Instructions for the task: Return every entry exactly.

** Supplied material follows **

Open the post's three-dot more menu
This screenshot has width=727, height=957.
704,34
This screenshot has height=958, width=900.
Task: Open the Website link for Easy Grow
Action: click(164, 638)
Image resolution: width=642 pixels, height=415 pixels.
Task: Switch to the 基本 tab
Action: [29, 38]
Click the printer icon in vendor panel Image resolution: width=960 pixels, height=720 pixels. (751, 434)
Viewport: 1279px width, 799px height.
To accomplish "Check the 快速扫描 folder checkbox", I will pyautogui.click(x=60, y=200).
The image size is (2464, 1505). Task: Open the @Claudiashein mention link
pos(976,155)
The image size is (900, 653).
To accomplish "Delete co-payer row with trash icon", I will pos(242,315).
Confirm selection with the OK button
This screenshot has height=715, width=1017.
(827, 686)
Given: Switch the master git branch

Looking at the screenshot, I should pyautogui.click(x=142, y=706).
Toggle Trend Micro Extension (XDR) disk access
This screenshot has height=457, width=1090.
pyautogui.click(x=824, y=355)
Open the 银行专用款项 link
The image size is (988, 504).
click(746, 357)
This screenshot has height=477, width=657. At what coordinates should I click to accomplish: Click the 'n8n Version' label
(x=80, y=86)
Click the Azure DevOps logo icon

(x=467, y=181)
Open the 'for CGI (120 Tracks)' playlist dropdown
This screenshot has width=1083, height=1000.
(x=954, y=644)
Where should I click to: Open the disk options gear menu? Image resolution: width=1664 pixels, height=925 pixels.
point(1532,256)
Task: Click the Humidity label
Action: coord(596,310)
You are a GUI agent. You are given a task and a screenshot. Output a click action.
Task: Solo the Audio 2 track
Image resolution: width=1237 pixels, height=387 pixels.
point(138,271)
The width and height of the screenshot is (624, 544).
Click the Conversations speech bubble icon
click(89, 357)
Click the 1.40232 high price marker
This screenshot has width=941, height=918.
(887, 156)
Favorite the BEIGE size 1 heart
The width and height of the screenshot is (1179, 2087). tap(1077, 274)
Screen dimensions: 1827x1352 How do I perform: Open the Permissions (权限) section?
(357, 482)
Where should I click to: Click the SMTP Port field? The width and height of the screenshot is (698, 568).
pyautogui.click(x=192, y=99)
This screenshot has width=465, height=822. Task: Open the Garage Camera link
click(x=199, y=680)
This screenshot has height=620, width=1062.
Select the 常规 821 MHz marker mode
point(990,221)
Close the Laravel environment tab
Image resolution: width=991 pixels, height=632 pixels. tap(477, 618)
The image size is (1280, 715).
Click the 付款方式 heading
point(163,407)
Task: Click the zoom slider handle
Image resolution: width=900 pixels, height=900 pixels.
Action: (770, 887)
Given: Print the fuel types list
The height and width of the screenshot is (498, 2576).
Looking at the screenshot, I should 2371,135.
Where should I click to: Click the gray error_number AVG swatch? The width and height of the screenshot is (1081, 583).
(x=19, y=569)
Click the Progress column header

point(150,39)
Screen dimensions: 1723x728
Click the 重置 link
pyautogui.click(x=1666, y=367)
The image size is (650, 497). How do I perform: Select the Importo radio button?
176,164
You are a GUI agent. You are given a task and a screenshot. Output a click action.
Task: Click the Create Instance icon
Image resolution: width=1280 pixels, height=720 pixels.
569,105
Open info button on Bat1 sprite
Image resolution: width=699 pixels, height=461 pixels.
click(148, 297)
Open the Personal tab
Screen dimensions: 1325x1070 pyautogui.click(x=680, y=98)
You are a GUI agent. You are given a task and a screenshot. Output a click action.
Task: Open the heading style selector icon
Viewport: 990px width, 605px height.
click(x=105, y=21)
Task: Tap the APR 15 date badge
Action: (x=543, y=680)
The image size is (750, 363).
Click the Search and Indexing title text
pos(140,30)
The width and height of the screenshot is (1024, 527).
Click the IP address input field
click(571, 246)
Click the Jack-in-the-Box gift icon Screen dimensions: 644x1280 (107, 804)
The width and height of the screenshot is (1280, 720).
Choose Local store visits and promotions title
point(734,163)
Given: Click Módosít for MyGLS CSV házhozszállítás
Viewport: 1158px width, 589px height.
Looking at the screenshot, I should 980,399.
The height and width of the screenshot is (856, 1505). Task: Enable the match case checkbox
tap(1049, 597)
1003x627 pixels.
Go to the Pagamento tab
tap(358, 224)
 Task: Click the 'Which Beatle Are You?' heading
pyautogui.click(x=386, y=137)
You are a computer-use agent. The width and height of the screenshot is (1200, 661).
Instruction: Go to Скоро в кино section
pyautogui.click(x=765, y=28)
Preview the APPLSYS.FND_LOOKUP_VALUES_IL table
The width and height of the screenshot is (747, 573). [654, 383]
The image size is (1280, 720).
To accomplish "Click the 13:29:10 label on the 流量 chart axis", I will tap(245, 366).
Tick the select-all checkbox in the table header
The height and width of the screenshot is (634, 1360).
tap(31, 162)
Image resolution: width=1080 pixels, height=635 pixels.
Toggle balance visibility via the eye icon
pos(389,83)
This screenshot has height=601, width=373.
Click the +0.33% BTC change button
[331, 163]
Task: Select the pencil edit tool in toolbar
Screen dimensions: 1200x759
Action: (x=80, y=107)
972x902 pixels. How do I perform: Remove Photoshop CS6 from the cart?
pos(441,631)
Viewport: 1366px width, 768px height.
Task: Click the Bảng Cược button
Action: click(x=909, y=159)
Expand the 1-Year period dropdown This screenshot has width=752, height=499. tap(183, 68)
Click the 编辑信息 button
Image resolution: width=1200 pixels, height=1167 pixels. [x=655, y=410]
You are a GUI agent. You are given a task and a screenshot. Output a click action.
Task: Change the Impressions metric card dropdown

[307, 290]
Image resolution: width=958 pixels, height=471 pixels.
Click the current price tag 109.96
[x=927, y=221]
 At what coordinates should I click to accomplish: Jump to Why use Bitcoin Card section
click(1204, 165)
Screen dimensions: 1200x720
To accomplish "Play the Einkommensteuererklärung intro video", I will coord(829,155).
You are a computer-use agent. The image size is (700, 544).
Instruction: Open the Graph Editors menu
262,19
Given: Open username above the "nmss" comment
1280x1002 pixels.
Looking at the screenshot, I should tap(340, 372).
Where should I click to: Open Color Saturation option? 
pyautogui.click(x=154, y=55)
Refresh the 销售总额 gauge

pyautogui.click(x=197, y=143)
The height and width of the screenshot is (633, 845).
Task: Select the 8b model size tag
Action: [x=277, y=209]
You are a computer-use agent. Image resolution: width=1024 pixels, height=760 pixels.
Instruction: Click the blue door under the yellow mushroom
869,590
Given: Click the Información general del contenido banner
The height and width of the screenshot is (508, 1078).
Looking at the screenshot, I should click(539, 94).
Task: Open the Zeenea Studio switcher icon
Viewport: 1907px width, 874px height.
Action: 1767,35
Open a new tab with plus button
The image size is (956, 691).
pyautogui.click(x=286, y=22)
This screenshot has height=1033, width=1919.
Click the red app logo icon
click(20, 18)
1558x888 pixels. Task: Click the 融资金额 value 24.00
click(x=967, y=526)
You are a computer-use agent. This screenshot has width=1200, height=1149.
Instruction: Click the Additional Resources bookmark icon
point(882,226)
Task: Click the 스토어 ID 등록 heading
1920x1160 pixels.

** End of Supplied material **

Exercise response:
Open the post's three-dot more menu
This screenshot has width=727, height=957.
704,34
This screenshot has height=958, width=900.
Task: Open the Website link for Easy Grow
Action: click(164, 638)
Image resolution: width=642 pixels, height=415 pixels.
Task: Switch to the 基本 tab
Action: [29, 38]
Click the printer icon in vendor panel Image resolution: width=960 pixels, height=720 pixels. (751, 434)
Viewport: 1279px width, 799px height.
To accomplish "Check the 快速扫描 folder checkbox", I will pyautogui.click(x=60, y=200).
The image size is (2464, 1505). Task: Open the @Claudiashein mention link
pos(976,155)
The image size is (900, 653).
To accomplish "Delete co-payer row with trash icon", I will pos(242,315).
Confirm selection with the OK button
This screenshot has height=715, width=1017.
(827, 686)
Given: Switch the master git branch

Looking at the screenshot, I should pyautogui.click(x=142, y=706).
Toggle Trend Micro Extension (XDR) disk access
This screenshot has height=457, width=1090.
pyautogui.click(x=824, y=355)
Open the 银行专用款项 link
The image size is (988, 504).
click(746, 357)
This screenshot has height=477, width=657. At what coordinates should I click to accomplish: Click the 'n8n Version' label
(x=80, y=86)
Click the Azure DevOps logo icon

(x=467, y=181)
Open the 'for CGI (120 Tracks)' playlist dropdown
This screenshot has width=1083, height=1000.
(x=954, y=644)
Where should I click to: Open the disk options gear menu? Image resolution: width=1664 pixels, height=925 pixels.
point(1532,256)
Task: Click the Humidity label
Action: coord(596,310)
You are a GUI agent. You are given a task and a screenshot. Output a click action.
Task: Solo the Audio 2 track
Image resolution: width=1237 pixels, height=387 pixels.
point(138,271)
The width and height of the screenshot is (624, 544).
Click the Conversations speech bubble icon
click(89, 357)
Click the 1.40232 high price marker
This screenshot has width=941, height=918.
(887, 156)
Favorite the BEIGE size 1 heart
The width and height of the screenshot is (1179, 2087). tap(1077, 274)
Screen dimensions: 1827x1352 How do I perform: Open the Permissions (权限) section?
(357, 482)
Where should I click to: Click the SMTP Port field? The width and height of the screenshot is (698, 568).
pyautogui.click(x=192, y=99)
This screenshot has width=465, height=822. Task: Open the Garage Camera link
click(x=199, y=680)
This screenshot has height=620, width=1062.
Select the 常规 821 MHz marker mode
point(990,221)
Close the Laravel environment tab
Image resolution: width=991 pixels, height=632 pixels. tap(477, 618)
The image size is (1280, 715).
Click the 付款方式 heading
point(163,407)
Task: Click the zoom slider handle
Image resolution: width=900 pixels, height=900 pixels.
Action: (770, 887)
Given: Print the fuel types list
The height and width of the screenshot is (498, 2576).
Looking at the screenshot, I should 2371,135.
Where should I click to: Click the gray error_number AVG swatch? The width and height of the screenshot is (1081, 583).
(x=19, y=569)
Click the Progress column header

point(150,39)
Screen dimensions: 1723x728
Click the 重置 link
pyautogui.click(x=1666, y=367)
The image size is (650, 497). How do I perform: Select the Importo radio button?
176,164
You are a GUI agent. You are given a task and a screenshot. Output a click action.
Task: Click the Create Instance icon
Image resolution: width=1280 pixels, height=720 pixels.
569,105
Open info button on Bat1 sprite
Image resolution: width=699 pixels, height=461 pixels.
click(148, 297)
Open the Personal tab
Screen dimensions: 1325x1070 pyautogui.click(x=680, y=98)
You are a GUI agent. You are given a task and a screenshot. Output a click action.
Task: Open the heading style selector icon
Viewport: 990px width, 605px height.
click(x=105, y=21)
Task: Tap the APR 15 date badge
Action: (x=543, y=680)
The image size is (750, 363).
Click the Search and Indexing title text
pos(140,30)
The width and height of the screenshot is (1024, 527).
Click the IP address input field
click(571, 246)
Click the Jack-in-the-Box gift icon Screen dimensions: 644x1280 (107, 804)
The width and height of the screenshot is (1280, 720).
Choose Local store visits and promotions title
point(734,163)
Given: Click Módosít for MyGLS CSV házhozszállítás
Viewport: 1158px width, 589px height.
Looking at the screenshot, I should 980,399.
The height and width of the screenshot is (856, 1505). Task: Enable the match case checkbox
tap(1049, 597)
1003x627 pixels.
Go to the Pagamento tab
tap(358, 224)
 Task: Click the 'Which Beatle Are You?' heading
pyautogui.click(x=386, y=137)
You are a computer-use agent. The width and height of the screenshot is (1200, 661).
Instruction: Go to Скоро в кино section
pyautogui.click(x=765, y=28)
Preview the APPLSYS.FND_LOOKUP_VALUES_IL table
The width and height of the screenshot is (747, 573). [654, 383]
The image size is (1280, 720).
To accomplish "Click the 13:29:10 label on the 流量 chart axis", I will tap(245, 366).
Tick the select-all checkbox in the table header
The height and width of the screenshot is (634, 1360).
tap(31, 162)
Image resolution: width=1080 pixels, height=635 pixels.
Toggle balance visibility via the eye icon
pos(389,83)
This screenshot has height=601, width=373.
Click the +0.33% BTC change button
[331, 163]
Task: Select the pencil edit tool in toolbar
Screen dimensions: 1200x759
Action: (x=80, y=107)
972x902 pixels. How do I perform: Remove Photoshop CS6 from the cart?
pos(441,631)
Viewport: 1366px width, 768px height.
Task: Click the Bảng Cược button
Action: click(x=909, y=159)
Expand the 1-Year period dropdown This screenshot has width=752, height=499. tap(183, 68)
Click the 编辑信息 button
Image resolution: width=1200 pixels, height=1167 pixels. [x=655, y=410]
You are a GUI agent. You are given a task and a screenshot. Output a click action.
Task: Change the Impressions metric card dropdown

[307, 290]
Image resolution: width=958 pixels, height=471 pixels.
Click the current price tag 109.96
[x=927, y=221]
 At what coordinates should I click to accomplish: Jump to Why use Bitcoin Card section
click(1204, 165)
Screen dimensions: 1200x720
To accomplish "Play the Einkommensteuererklärung intro video", I will coord(829,155).
You are a computer-use agent. The image size is (700, 544).
Instruction: Open the Graph Editors menu
262,19
Given: Open username above the "nmss" comment
1280x1002 pixels.
Looking at the screenshot, I should tap(340, 372).
Where should I click to: Open Color Saturation option? 
pyautogui.click(x=154, y=55)
Refresh the 销售总额 gauge

pyautogui.click(x=197, y=143)
The height and width of the screenshot is (633, 845).
Task: Select the 8b model size tag
Action: [x=277, y=209]
You are a computer-use agent. Image resolution: width=1024 pixels, height=760 pixels.
Instruction: Click the blue door under the yellow mushroom
869,590
Given: Click the Información general del contenido banner
The height and width of the screenshot is (508, 1078).
Looking at the screenshot, I should click(539, 94).
Task: Open the Zeenea Studio switcher icon
Viewport: 1907px width, 874px height.
Action: 1767,35
Open a new tab with plus button
The image size is (956, 691).
pyautogui.click(x=286, y=22)
This screenshot has height=1033, width=1919.
Click the red app logo icon
click(20, 18)
1558x888 pixels. Task: Click the 融资金额 value 24.00
click(x=967, y=526)
You are a computer-use agent. This screenshot has width=1200, height=1149.
Instruction: Click the Additional Resources bookmark icon
point(882,226)
Task: Click the 스토어 ID 등록 heading
1920x1160 pixels.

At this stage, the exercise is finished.